Back home again, safe and sound [if slightly jetlagged], but I’d like to continue my odyssey to Orkney here with a look at the amazing Ring of Brodgar…
My most recent post took a peek at the astonishing Neolithic village of Skara Brae. The people who lived in the settlement fished and hunted and even farmed a little, all with stone tools. But — when they weren’t making a daily living, just what else were they getting up to?
How about building this…
Those of you who follow my blog may recall my visit last year to Stonehenge and environs [Salisbury plains, Avebury and more]. Posts and pix, here, for review: http://kcdyer.blogspot.com/2009/05/stonehenge.html
The Ring of Brodgar is a very similar Neolithic site, this one a great deal further north, and I would hazard to say, perhaps less thoroughly understood. This shot is just a portion of the actual ring, which measures an almost perfect circle, 104 m in diameter. There are 27 remaining stones, though it is thought there were likely once 60. Due to the landform shaping underneath the stones, it too has been classified as a henge.
The stones themselves are somewhat smaller than those in Stonehenge, [and also smaller than the few remaining Stones of Stenness, about a mile away] but are still very beautiful.
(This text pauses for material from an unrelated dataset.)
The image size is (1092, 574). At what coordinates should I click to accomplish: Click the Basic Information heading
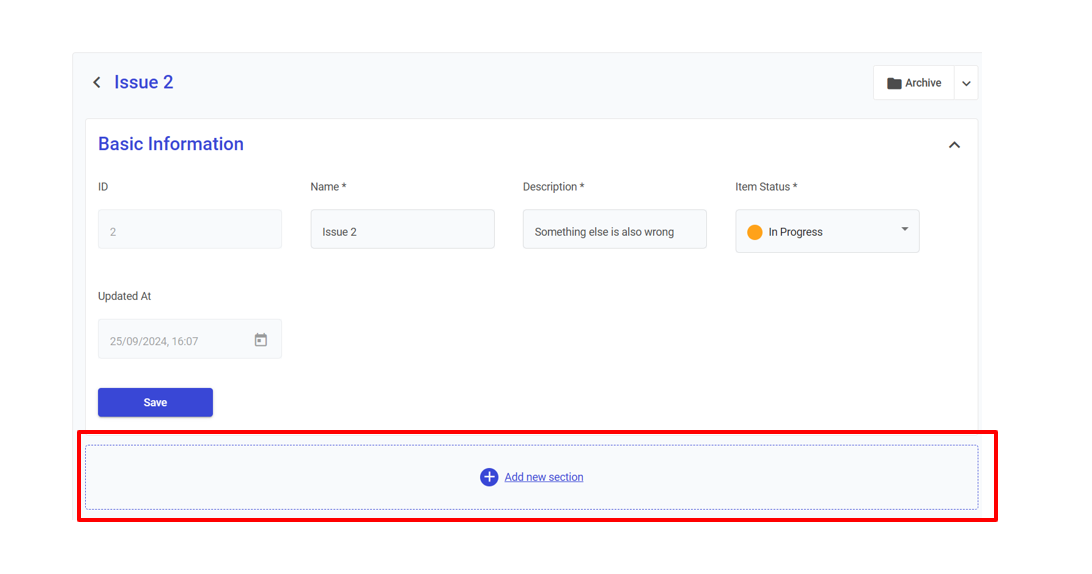tap(171, 144)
And it turns out that the diameter of the circle is identical to the diameter of the inner circle at Avebury. [http://kcdyer.blogspot.com/2009/05/avebury.html ]
Apparently, more than 1000 stone circles have been discovered in the British Isles and Western Europe. There have been stone circles identified in Israel and in China. I can’t help being fascinated by the idea that so many Neolithic societies, separated often by hundreds and thousands of miles, built such similar structures. I feel very priveleged to have been able to walk among the stones.
This stone was likely split by a lightning strike. Orkney is among the windiest places on earth, with the highest wind recorded being 137 mph [at which point, the recording instrument was blown into the North Sea]. I can imagine a storm here must be a truly awesome event.
There were two nearby barrows that I had a chance to explore, too — aligned with the ring in some way, and covered in beautiful blooming heather.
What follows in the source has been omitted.